01

14 2 0
                                    

Salvia memang gaib di kelas. Tidak ada yang memeduliannya kalau bukan urusan kelas. Tidak pula terlihat menonjol, baik di jalur positif maupun negatif.

Namun, bukan berarti dia kebal dari hal-hal yang berbau melanggar peraturan. Seperti tidak mengerjakan tugas dan terlambat masuk sekolah.

Ia terbiasa sampai di sekolah lima menit sebelum bel berbunyi sampai lima menit setelahnya. Jarang sekali ia datang pagi-pagi. Dan untungnya sampai saat ini ia baru sekali dapat hukuman karena terlambat.

Salvia tidak perlu menyapa teman sekelasnya, karena ia betul betul betul yakin hal itu tidak perlu. Mereka, apabila sudah asyik dengan gerombolan masing-masing dengan topik hangatnya, tidak akan memedulikan sapaan yang menginterupsi, apalagi sapaan itu berasal dari mulut seorang Salvia.

Gadis itu menyapu pandangannya ke seisi kelas mencari bangku kosong—dan wajah baru tentunya.

Bangku strategisnya—bangku ujung belakang dekat jendela—masih kosong, tetapi siswa baru nihil, tak ia temukan bahkan ujung rambutnya.

Jadi, apakah Sera semalam ngibul?

Salvia menepis pikiran negatifnya. Sera itu jarang nimbrung di grup kelas, sekali nimbrung paling kalau ada hal penting. Kecil kemungkinannya jika ia bercanda semalam. Jadi Salvia berharap si murid pindahan ini datang bersama wali kelasnya nanti.

Namun, hingga bel berbunyi bersamaan dengan masuknya wali kelas—beliau memang setepat waktu itu—tidak ada siswi baru yang mengiringinya.

Salvia tersenyum kecut. Mungkin memang sudah takdirnya untuk duduk seorang diri selama semester dua ini.

Selepas mengucap salam dan berbasa-basi sedikit, Pak Roni mulai mengabsen.

Nama-nama mulai disebut. Mulai dari yang berawalan huruf a, b, c, dan seterusnya.

"Salvia Valer–"

Saat namanya dipanggil, suara ketukan pintu menginterupsi.

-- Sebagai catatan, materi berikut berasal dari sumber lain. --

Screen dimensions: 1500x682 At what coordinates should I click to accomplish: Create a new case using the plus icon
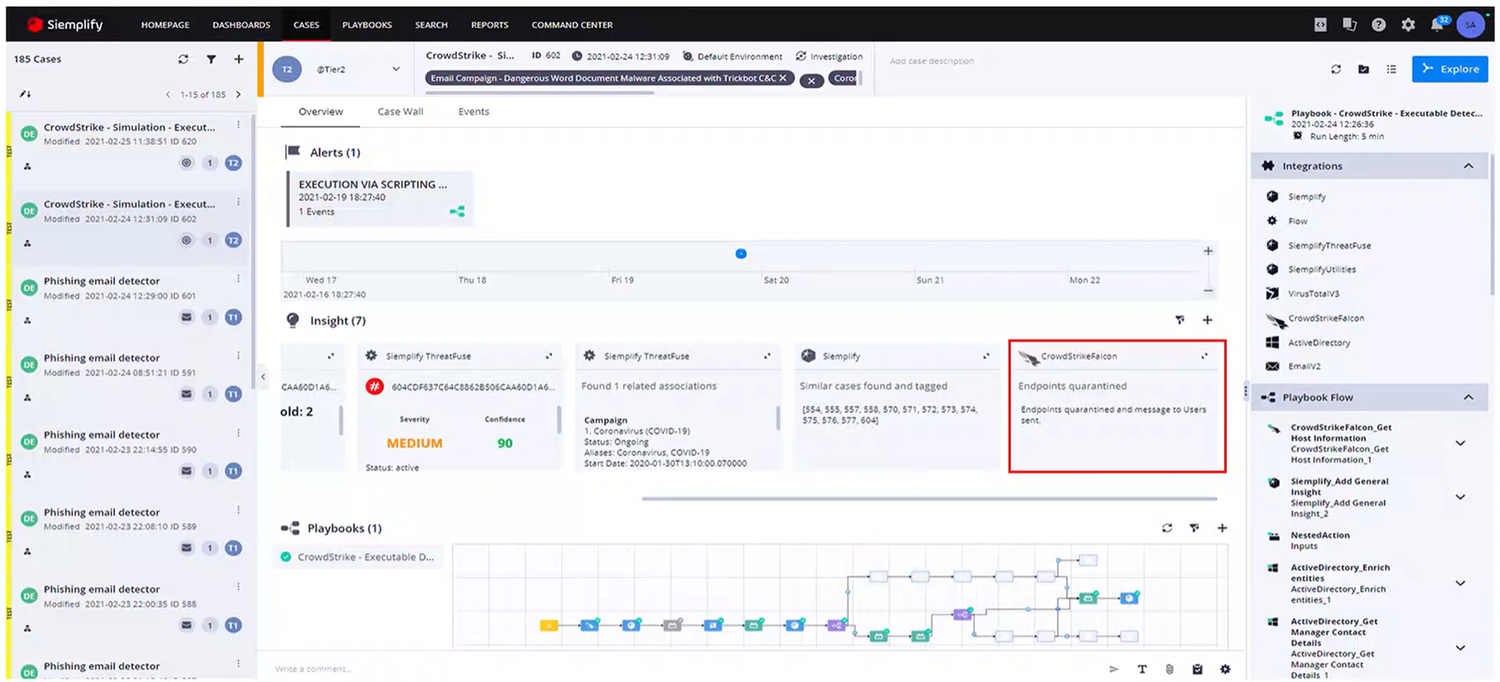click(239, 59)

Salvia yang sudah berdiri pun terpaku melihat seorang pemuda masuk kelas sambil cengengesan.

Melihat seragam putih abu-abunya yang sedikit lain, Salvia menyimpulkan bahwa dialah si murid pindahan yang dinanti-nantikannya.

Ketika pemuda itu menoleh ke bangku ujung—dimana seorang gadis tengah berdiri kaku—buru-buru Salvia mendudukkan diri.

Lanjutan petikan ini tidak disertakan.